▶ _Фрагмент текста_

Юрий Домбровский – Том 6. Гонцы; Моя нестерпимая быль; Статьи, очерки, воспоминания; Приложение (страница 46)
Я написал «безысходность», но это, конечно, не так. Выход был, но существовал только за пределами жизни Абая — в гордом праве воскликнуть перед смертью: «Нет, весь я не умру!»
Увы, это говорилось не на смертном одре и не в казахской степи! И Гораций, и Пушкин, и Ломоносов были молодыми и сильными, когда писали о посмертной славе, а Абай жил в казахских степях в конце прошлого века и надеяться ему было не на что. Так, право же, можно понять, почему в подобных размышлениях поэта-казаха нет ни той гордой уверенности, ни того светлого, радостного чувства, что звучали в стихах его великих собратьев.
писал Абай и для самого себя ничего не ждал от истории. Иначе не разбрасывал бы он, не раздаривал бы так свои рукописи. Нет, он думал о другом.
«Необъятное, отвечай — пусть я умру, но останется ли жить потомство мое? Взошла ли юная поросль от семян моих, которые ежегодно уносил ветер? Хоть одно из них прорастает ли на дне оврага... И когда придет срок, отдаст ли земле семена свои?» Это спрашивает не Абай, спрашивает поверженное, сухое, оголенное дерево, притчу о котором поэт рассказал перед смертью. Росло это дерево в бездорожной пустыне, зеленело оно с каждой весной, наливалось звонким и буйным соком, плодоносило, но кругом были пески, цветы опадали и невесть куда уносил ветер семена. И так шло много десятилетий, из лета в лето, из года в год. А потом ударила молния, и дерево погибло. Но погибло ли оно одиноко, ничего не оставив после себя, или, может быть, зеленеет уже по окраинам и ложбинам пустыни его молодая поросль — об этом поверженное дерево никогда не узнает. Но в этом-то и заключается великое бескорыстие жизни, что она рассеивает вокруг себя такую же жизнь, не задаваясь вопросом о награде и даже не зная, есть ли за что ее награждать. Абай мог существовать, только творя, только преображая действительность и порождая вокруг себя новое. Это было его назначением, его всеобъемлющей сущностью, и благодарности он не требовал.
Слышите? Он ничем не грозит ни этим неблагодарным детям, ни глухим сверстникам. Здесь нет камня за пазухой, нет ничего, вроде «Ну, подождите, вы еще обо мне услышите!» Нет и знаменитого «Сочтемся славою» — не с кем было с ней считаться. Подвиг совершался без мысли о славе. Здесь было иное: «Пусть я умру, но останется ли жить потомство мое?» Но ведь ответ на такие вопросы дает только история.
Фигуры, подобные Абаю, возникают на стыке двух эпох. Об этом очень хорошо написал в свое время Герцен:
«Последнее время перед вступлением в новую фазу жизни тягостно, невыносимо для всякого мыслящего. Все вопросы становятся скорбными... Безумные надежды идут рука об руку с отчаянием; предчувствие томит, а, по-видимому, ничто не свершается. Это глухая подземная работа... пробивающаяся на свет. Время тягости и страданий, оно похоже на переход по степи безотрадной, изнуряющей — ни тени для отдыха, ни источника для оживления. Плоды, взятые с собой, гнилы, плоды, встречающиеся по дороге, кислы... Счастливы те, которые закроют глаза, видя хоть издали деревья обетованного края. Большая часть умирает или в безумном бреду, или устремляя глаза на давящее небо, лежа на жестком каленом песке».

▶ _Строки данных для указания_
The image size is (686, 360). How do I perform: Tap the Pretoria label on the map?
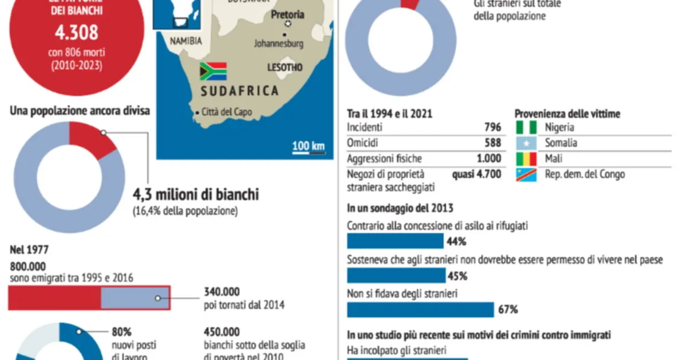pos(288,15)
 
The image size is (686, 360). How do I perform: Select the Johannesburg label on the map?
pos(278,43)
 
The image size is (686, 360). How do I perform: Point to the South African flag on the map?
pos(213,71)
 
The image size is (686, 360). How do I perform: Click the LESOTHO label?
pos(285,67)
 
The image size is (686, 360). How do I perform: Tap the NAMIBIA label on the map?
pos(186,41)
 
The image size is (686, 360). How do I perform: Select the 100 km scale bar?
pos(309,147)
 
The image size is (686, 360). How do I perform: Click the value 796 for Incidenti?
pos(492,127)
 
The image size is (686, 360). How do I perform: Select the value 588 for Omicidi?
pos(492,143)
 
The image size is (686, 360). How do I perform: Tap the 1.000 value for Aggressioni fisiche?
pos(488,159)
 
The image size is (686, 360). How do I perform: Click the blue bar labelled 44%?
pos(395,241)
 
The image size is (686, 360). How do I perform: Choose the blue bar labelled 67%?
pos(420,310)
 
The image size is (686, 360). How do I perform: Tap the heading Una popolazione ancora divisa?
pos(80,111)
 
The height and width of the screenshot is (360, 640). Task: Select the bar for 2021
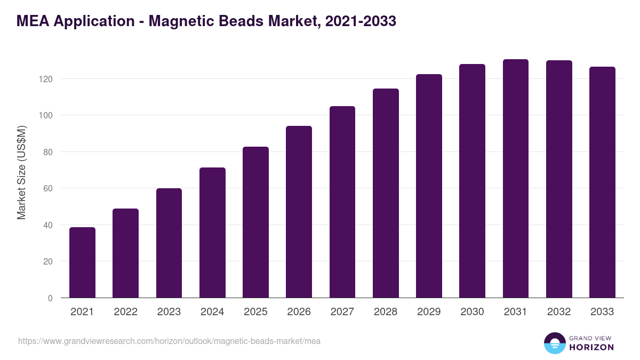tap(82, 262)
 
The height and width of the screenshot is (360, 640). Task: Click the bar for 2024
tap(212, 233)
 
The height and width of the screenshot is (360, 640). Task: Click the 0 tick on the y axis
tap(50, 298)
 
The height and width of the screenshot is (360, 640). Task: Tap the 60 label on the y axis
tap(48, 188)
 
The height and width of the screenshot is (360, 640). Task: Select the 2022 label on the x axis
tap(125, 312)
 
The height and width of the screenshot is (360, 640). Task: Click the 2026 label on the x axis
tap(299, 312)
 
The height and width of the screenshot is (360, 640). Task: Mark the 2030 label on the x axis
tap(472, 312)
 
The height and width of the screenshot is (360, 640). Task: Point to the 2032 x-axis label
tap(559, 312)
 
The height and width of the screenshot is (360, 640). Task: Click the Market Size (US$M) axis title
tap(21, 172)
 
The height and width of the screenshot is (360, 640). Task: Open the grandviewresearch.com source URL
tap(169, 341)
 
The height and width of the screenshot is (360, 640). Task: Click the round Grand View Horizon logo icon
tap(554, 343)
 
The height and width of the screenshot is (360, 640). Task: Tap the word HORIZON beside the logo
tap(591, 347)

▶ _Цель A_
Перепишите отрывок из очерка об Абае, начиная со слов «Увы, это говорилось» и заканчивая словами «думал о другом.». В нем замените «Гораций» на «Державин».
▶ _Цель B_
Что, согласно притче в очерке об Абае, погубило дерево?
▶ _Цель C_
Допишите очерк об Абае дальше, начиная сразу после последнего приведенного предложения.

▶ _Письменный ответ A_
Увы, это говорилось не на смертном одре и не в казахской степи! И Державин, и Пушкин, и Ломоносов были молодыми и сильными, когда писали о посмертной славе, а Абай жил в казахских степях в конце прошлого века и надеяться ему было не на что. Так, право же, можно понять, почему в подобных размышлениях поэта-казаха нет ни той гордой уверенности, ни того светлого, радостного чувства, что звучали в стихах его великих собратьев.
писал Абай и для самого себя ничего не ждал от истории. Иначе не разбрасывал бы он, не раздаривал бы так свои рукописи. Нет, он думал о другом.

▶ _Письменный ответ B_
Молния.

▶ _Письменный ответ C_
Но и это еще не все.
У странников, умирающих на каленом песке в пустыне, — об этом Герцен не пишет, — есть свои враги. Это те, которым никуда не надо идти, которые ничего не ждут, ни к чему не стремятся, которым не нужны ни Пушкин, ни Абай, ни песня Татьяны. Единственно, что они хотят от жизни, — чтобы она осталась такой, какая она есть, чтобы оставались их личные феодальные права на жизнь и смерть своих подданных, тысячи голов скота в бескрайней степи, принадлежащие лично им, адат и шариат и русский чиновник, для того чтобы сохранять неприкосновенность и незыблемость всего сущего. Этот косный и жестокий мир по-своему хорошо обжит, и существовать в нем им довольно удобно и просто. А тех, кто куда-то зовет и надеется на что-то новое, они ненавидят деятельной, изобретательной ненавистью. У этих хищников есть своя волчья диалектика и своя теория моральной относительности мира. Вот как излагает ее Абай:
«Если вам выгодно, вы будете называть белое черным, а черное белым и ложь выдавать за правду. Вы любите говорить: «Клятва не устоит перед занесенным мечом», «Нет такого греха, который бы не был прощен Аллахом». Вы идете к русскому чиновнику, падаете на колени и лжете ему, а потом бежите к торговцу войлоком, проводите ладонью по лицу, молитесь и поносите того самого русского чиновника, перед которым только что унижались».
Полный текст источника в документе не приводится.